When that vulnerability of it becomes too strong, it helps me to remember that the ancient Greeks recognized at least 6 manifestations of love: Agape, Philia, Storge, Philautia, Xenia, and of course, Eros.  Even Eros, when matured, draws the person toward beauty – embodied or not – and not simply toward human attraction. Looking at or making art, watching a sunset or photographing the beauty around us, reading or writing poetry or listening to and making music can all be ways to express and experience the soul’s need for Eros in one’s life.  I’ve been doing all of these things, and doubling down on them recently, because I recognized that my life has become arid where my practice of watching the sunset on the Thames used to be.  And, I need to fill my well with love – even Erotic love – so that my longing can be bittersweet, without being all consuming.

Today, dinner with my family will fulfill my soul’s calling for Storge and Philia while my date with friends further provides more Philia love as well as Xenia.  My personal spiritual practice is centred on Agape and I am painting and photographing much more than I used to, and that just leaves Philautia – the love of self.

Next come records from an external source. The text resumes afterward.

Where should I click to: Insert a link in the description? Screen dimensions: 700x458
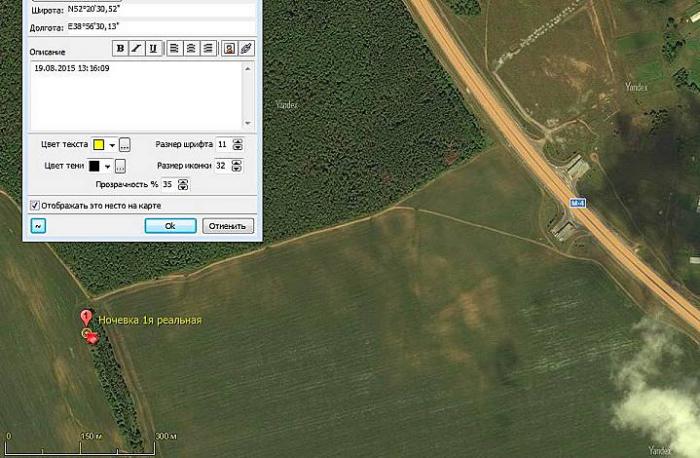pyautogui.click(x=246, y=48)
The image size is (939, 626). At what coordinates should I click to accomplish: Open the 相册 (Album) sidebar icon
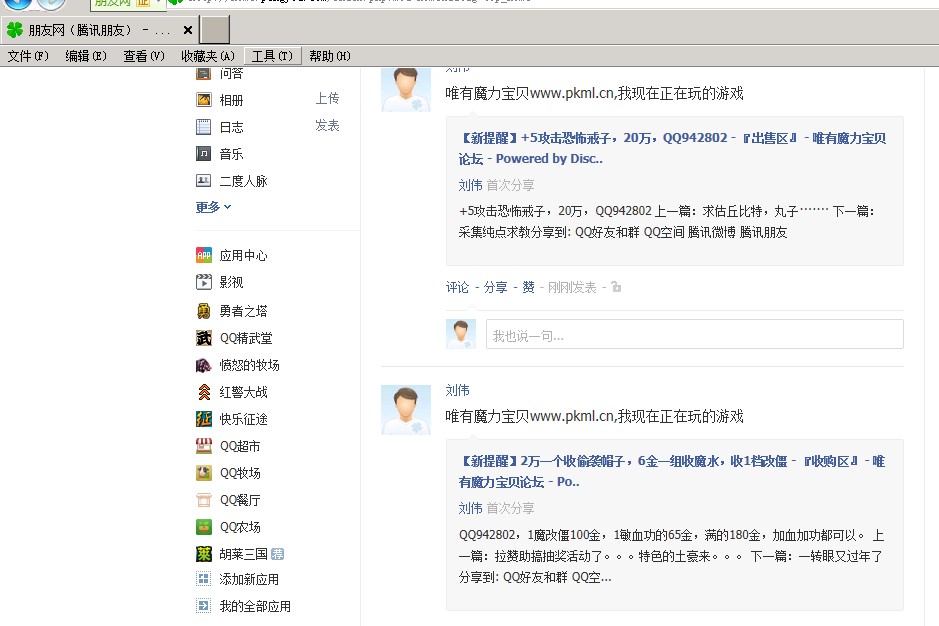tap(204, 100)
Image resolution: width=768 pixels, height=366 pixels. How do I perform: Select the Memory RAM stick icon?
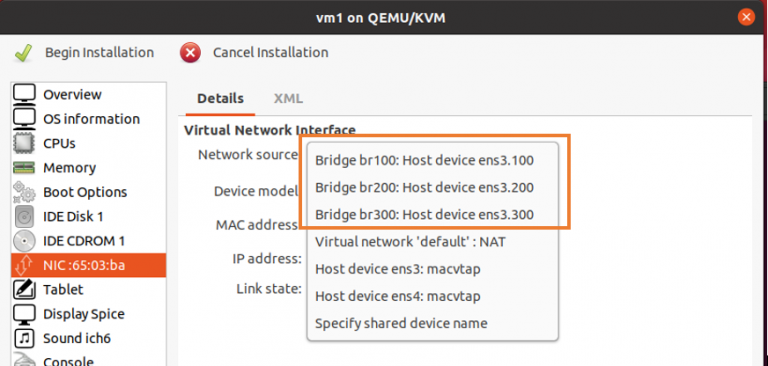click(x=24, y=168)
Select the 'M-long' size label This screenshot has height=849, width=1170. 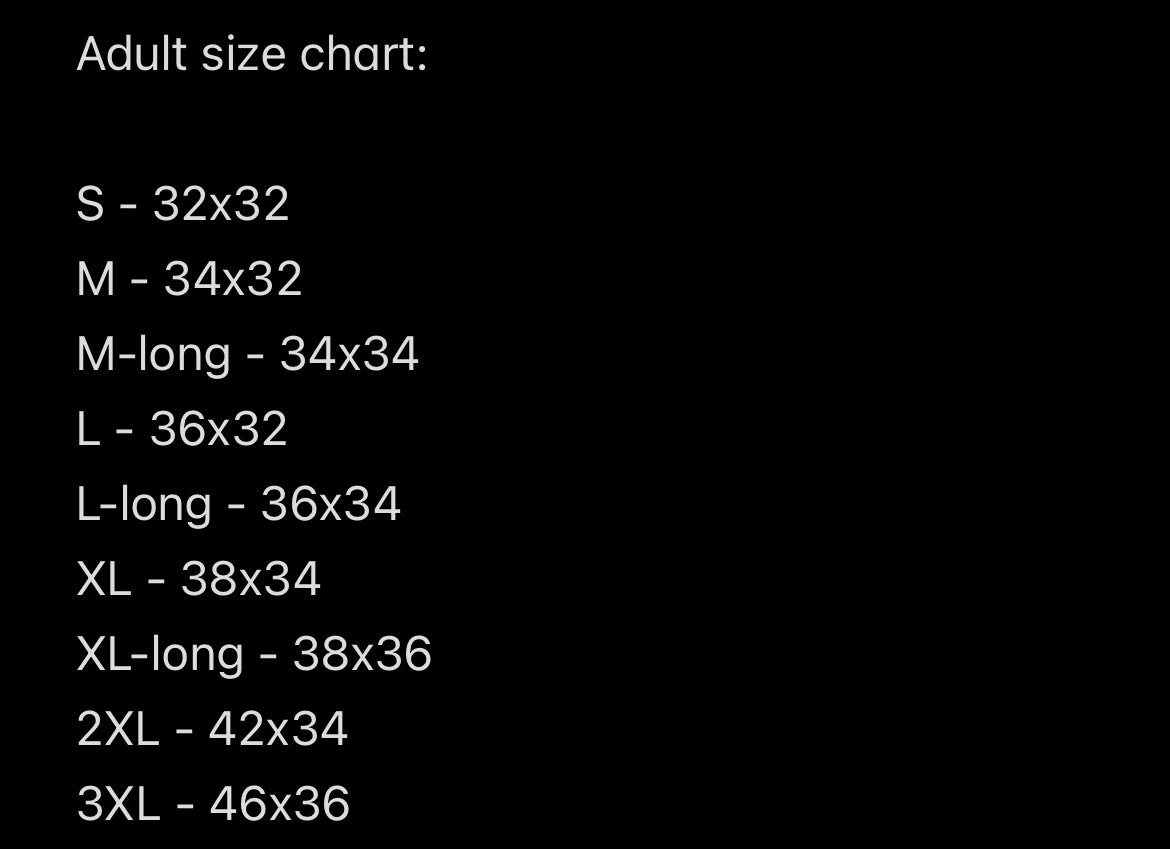pos(153,354)
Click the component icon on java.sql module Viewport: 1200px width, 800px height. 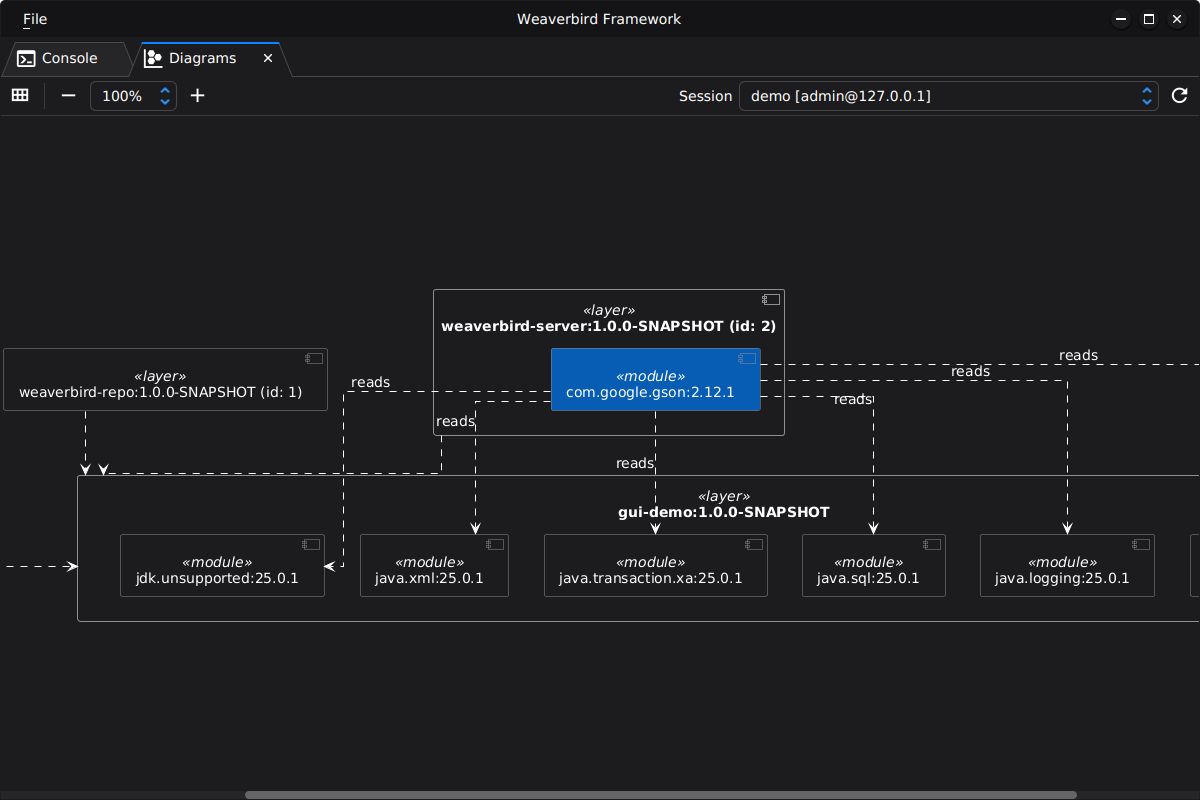(x=932, y=544)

A deep experience of Philautia is another aspect of love that gets short shrift in our drive for romance.  I recently heard someone on YouTube suggest that one cure for depression is to get out dating or get into a relationship.  I’m not at all sure about that.  Maybe it depends on the cause of the depression and whether it is really depression or just a bit of loneliness and sadness.  (Edit: I’m not saying not to date or to love someone who is depressed. I am saying that dating or looking for love outside oneself is not a cure for depression)  I think that looking outside of oneself for hits of feel-good hormones like dopamine and oxytocin is a weak strategy for what is essentially a sickness of the soul that can only be cured with deep processing.  If we look outside ourselves for validation of our worthiness to be loved, who are we, when we are rejected?  If we love others only so that they will fill us up, then what is the quality of our love? And, how fragile is our sense of self?

In our times, dating without a solid sense of self-love is a common remedy for hard soul work and the progress toward self-actualization.  Ultimately, it leads to unfulfilling relationships and a terribly transactional approach to love and life.  Nothing ever gets healed, it just gets avoided.

Today, I make a joyful promise to myself that I am done with the quest that reveals itself in the pursuit of the unavailable man and his unattainable love which will never heal me.  I do myself and the “runner” a service by stopping this game and standing still.  I am, with no small amount of fear, surrendering to the forgotten call of the feminine soul which travels with me through time and space, and I am giving in to the mystery of the oneness of the collective unconsciousness.  I am resurrecting the Divine Feminine in my life.

I am longing for you; I am waiting for you.

Photo: Billy Williams

For what are you most grateful, today?